Sorry your going through this btw. If you've agreed money, and it's in text, then don't ever give cash... X/fer so it's clear on a bank statement (and use that reference field to note what it's for, ie "upkeep/George" or summat) What's more, lean on this site for support.
Ok. Going to leave the emotions to one side, but make yourself aware of the facts and as others have said, only use written communication to sort out the issues. Firstly, use the CSA calculator to work out what you should be paying. Not what she wants or what guilt feels you should give her. Remember this is also dependent on the nights you have custody, so you need to propose a schedule in writing. A 50/50 split would see you paying less maintenance than a 20/80 split. https://www.gov.uk/calculate-child-maintenance Second, remember you need somewhere to live with sufficient room for your kid to stay over. This can be a single bedroom flat with you on a sofa bed when he stays over, but you need somewhere long-term and rentals are expensive. This must be accounted for - along with council tax, utility bills, food and commuting costs. Don't end up homeless or stuck at your parents because you volunteered to give her a fortune for the next 15 years out of guilt. Your situations will change too - what happens if you are made redundant, either of you remarry, she gets a higher paid job, or something worse happens to one of you. Thirdly. Where you married? All marital assets go into the pot. This includes the house, the car, any pensions, any savings, but also any debts - although you would need to prove that they were taken out before the split. The split usually benefits the mother, but if she can't afford the mortgage by herself she won't be able to keep the house and you will be entitled to a share of any profits (but also liable for a share of any outstanding amount after the mortgage is paid off). Check out the MoneySavingExpert or Reddit legalAdviceUK forums for the full legal picture (others are available). You don't need an expensive solicitor. IIRC you can start divorce proceedings by yourself for about £600. There are plenty on those forums that can give you good advice on the legal and financial side of things if you ask any questions you have. I'd also get a trusted mate you trust to keep a calm head - better still a couple - and read through all the online advice, etc. with them to work it out with a clear head. Emotions will cost you both money and the only winners are the solicitors.
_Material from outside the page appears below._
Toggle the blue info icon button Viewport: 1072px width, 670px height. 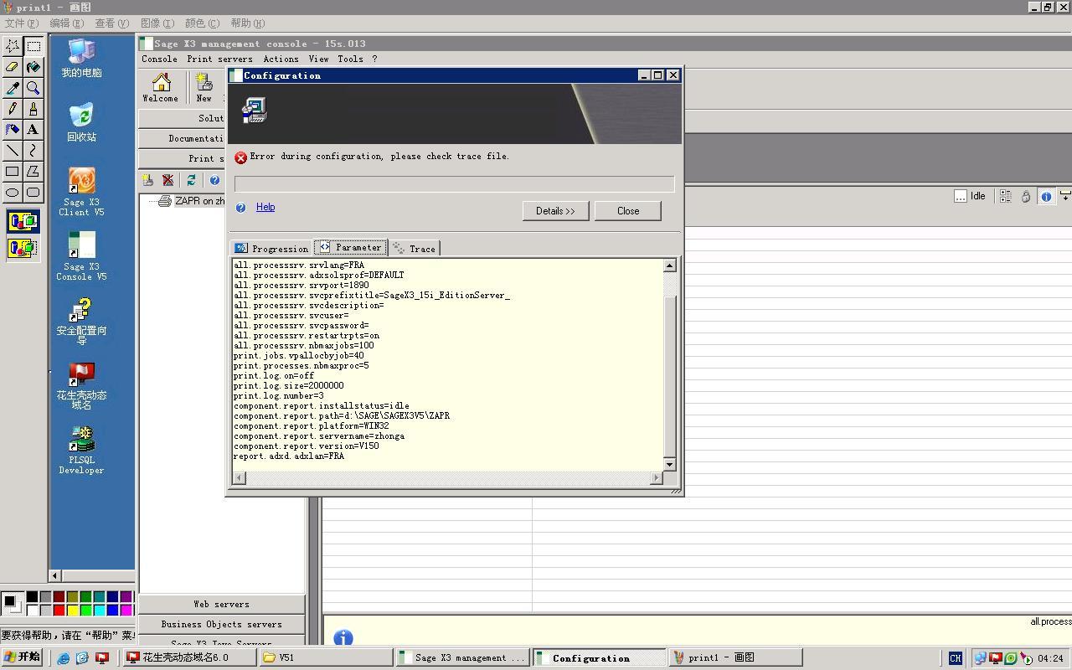click(x=1046, y=196)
Sorry to hear that. It will be tough for a while, I'm sure everything feels extremely raw. Been there. I can promise you things get better with time.
All the best mate, break ups aren't always easy at the best of times, I'd imagine it's a thousand times worse when there's a kid involved. Stay sensible and reasonable, for George's sake.
Look at your employee benefits page at work as likely you'll be entitled to get some free legal advice over and beyond the usual 30 mins etc
Least wembley trip wont cost as much.. joking aside sorry to hear that. Chin up keep posting wondered where you had gone you seemed to go quiet for abit.
Sorry to hear abart your status, i dont know the story, but i'd like to wish you all the best, stay strong
All the best Steve been there and it was bad and our 'kids' were Adults.Time IS a healer and however bad you are feeling think of yourself and George. Listen to ANY advice on here because it's genuine and people will try and help you, chin UP.
I'm so sorry to hear of this, Stephen, my old friend. Sadly, I can't offer up any words of comfort, as I've no experience of this sort of situation. However, I can and do wish you well for both your immediate and long-term future, mate. Kev
There is nothing more detestable a woman can do to a man than stop him seeing his kids (unless abuse, drug use etc then understandable, and yes I understand it can happen vise versa, but historically its heavily favoured to one gender). Its getting slowly better, but for years and years holding dads seeing their kids to ransom is fking horrible and I hate it with a passion. Keep your head up mate.
Stephen - she doesn't know anyone who reads this board does she? If things are going to go horrible/legal in the way that it sounds they could, then please just make sure you don't say anything on here that could end up being used against you, no matter how unjust it all is (and it sounds pretty fuucking unjust).